» **Task description**
Return every line of the rows below that contains the string "Viewport".

» **Dataset rows**
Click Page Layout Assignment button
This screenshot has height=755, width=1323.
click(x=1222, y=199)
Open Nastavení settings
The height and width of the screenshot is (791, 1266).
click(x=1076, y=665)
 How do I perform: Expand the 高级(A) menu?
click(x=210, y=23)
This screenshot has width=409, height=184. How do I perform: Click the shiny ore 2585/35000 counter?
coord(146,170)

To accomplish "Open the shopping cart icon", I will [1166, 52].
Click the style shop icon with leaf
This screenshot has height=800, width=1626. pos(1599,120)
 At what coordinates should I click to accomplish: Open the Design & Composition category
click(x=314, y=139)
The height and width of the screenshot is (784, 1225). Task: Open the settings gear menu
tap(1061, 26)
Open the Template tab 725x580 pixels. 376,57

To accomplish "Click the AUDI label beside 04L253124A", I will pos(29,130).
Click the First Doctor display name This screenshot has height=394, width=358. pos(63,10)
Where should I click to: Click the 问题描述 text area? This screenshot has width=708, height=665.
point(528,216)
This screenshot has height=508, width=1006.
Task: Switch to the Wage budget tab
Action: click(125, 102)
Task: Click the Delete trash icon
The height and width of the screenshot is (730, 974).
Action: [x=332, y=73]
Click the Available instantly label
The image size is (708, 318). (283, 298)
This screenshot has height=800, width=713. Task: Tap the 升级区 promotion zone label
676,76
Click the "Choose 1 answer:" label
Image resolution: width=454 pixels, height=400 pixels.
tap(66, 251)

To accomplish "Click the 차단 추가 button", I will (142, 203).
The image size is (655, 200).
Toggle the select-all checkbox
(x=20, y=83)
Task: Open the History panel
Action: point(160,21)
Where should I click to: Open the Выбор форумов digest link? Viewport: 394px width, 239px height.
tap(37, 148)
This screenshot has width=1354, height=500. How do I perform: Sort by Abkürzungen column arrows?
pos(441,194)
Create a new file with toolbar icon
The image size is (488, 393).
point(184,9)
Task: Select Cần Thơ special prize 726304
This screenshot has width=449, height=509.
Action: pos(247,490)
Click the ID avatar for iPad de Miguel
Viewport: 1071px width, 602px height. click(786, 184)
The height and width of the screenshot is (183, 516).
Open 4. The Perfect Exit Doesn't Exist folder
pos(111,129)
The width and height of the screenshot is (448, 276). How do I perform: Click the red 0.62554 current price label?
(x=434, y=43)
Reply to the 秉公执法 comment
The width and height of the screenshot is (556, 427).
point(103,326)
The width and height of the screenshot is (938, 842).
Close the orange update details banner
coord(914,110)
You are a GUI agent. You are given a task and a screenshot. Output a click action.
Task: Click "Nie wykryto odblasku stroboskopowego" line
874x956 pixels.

» **Exercise answer**
Where should I click to: Open the Выбор форумов digest link? Viewport: 394px width, 239px height.
Viewport: 1071px width, 602px height. click(786, 184)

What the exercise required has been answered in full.